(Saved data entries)
BEGIN
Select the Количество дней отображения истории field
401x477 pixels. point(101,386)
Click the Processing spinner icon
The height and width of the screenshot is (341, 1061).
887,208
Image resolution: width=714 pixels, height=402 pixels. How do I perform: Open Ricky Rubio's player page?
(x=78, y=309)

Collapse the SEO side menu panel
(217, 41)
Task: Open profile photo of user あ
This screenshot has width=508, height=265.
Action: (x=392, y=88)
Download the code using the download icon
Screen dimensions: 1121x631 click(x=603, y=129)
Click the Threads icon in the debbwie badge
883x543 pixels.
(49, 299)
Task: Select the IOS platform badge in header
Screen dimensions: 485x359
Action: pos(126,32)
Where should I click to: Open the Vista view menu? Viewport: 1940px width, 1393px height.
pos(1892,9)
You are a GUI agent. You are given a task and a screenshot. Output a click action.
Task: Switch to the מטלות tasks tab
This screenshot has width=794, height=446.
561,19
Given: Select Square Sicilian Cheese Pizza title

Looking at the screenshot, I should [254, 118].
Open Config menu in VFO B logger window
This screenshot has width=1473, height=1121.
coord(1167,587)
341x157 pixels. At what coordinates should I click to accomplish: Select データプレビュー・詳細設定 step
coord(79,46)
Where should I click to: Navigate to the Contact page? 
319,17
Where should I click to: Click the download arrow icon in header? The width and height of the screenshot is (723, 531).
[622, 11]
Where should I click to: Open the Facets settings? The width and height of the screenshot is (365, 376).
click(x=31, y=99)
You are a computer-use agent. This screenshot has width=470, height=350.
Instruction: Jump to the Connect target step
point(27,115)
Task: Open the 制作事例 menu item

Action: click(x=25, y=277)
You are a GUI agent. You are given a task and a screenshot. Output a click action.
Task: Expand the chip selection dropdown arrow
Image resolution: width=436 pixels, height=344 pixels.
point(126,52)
END
> [ACTION ITEM]
The data above must be repeated in its entirety, exactly as given.

> [ANSWER SPACE]
Select the Количество дней отображения истории field
401x477 pixels. point(101,386)
Click the Processing spinner icon
The height and width of the screenshot is (341, 1061).
887,208
Image resolution: width=714 pixels, height=402 pixels. How do I perform: Open Ricky Rubio's player page?
(x=78, y=309)

Collapse the SEO side menu panel
(217, 41)
Task: Open profile photo of user あ
This screenshot has width=508, height=265.
Action: (x=392, y=88)
Download the code using the download icon
Screen dimensions: 1121x631 click(x=603, y=129)
Click the Threads icon in the debbwie badge
883x543 pixels.
(49, 299)
Task: Select the IOS platform badge in header
Screen dimensions: 485x359
Action: pos(126,32)
Where should I click to: Open the Vista view menu? Viewport: 1940px width, 1393px height.
pos(1892,9)
You are a GUI agent. You are given a task and a screenshot. Output a click action.
Task: Switch to the מטלות tasks tab
This screenshot has width=794, height=446.
561,19
Given: Select Square Sicilian Cheese Pizza title

Looking at the screenshot, I should [254, 118].
Open Config menu in VFO B logger window
This screenshot has width=1473, height=1121.
coord(1167,587)
341x157 pixels. At what coordinates should I click to accomplish: Select データプレビュー・詳細設定 step
coord(79,46)
Where should I click to: Navigate to the Contact page? 
319,17
Where should I click to: Click the download arrow icon in header? The width and height of the screenshot is (723, 531).
[622, 11]
Where should I click to: Open the Facets settings? The width and height of the screenshot is (365, 376).
click(x=31, y=99)
You are a computer-use agent. This screenshot has width=470, height=350.
Instruction: Jump to the Connect target step
point(27,115)
Task: Open the 制作事例 menu item

Action: click(x=25, y=277)
You are a GUI agent. You are given a task and a screenshot. Output a click action.
Task: Expand the chip selection dropdown arrow
Image resolution: width=436 pixels, height=344 pixels.
point(126,52)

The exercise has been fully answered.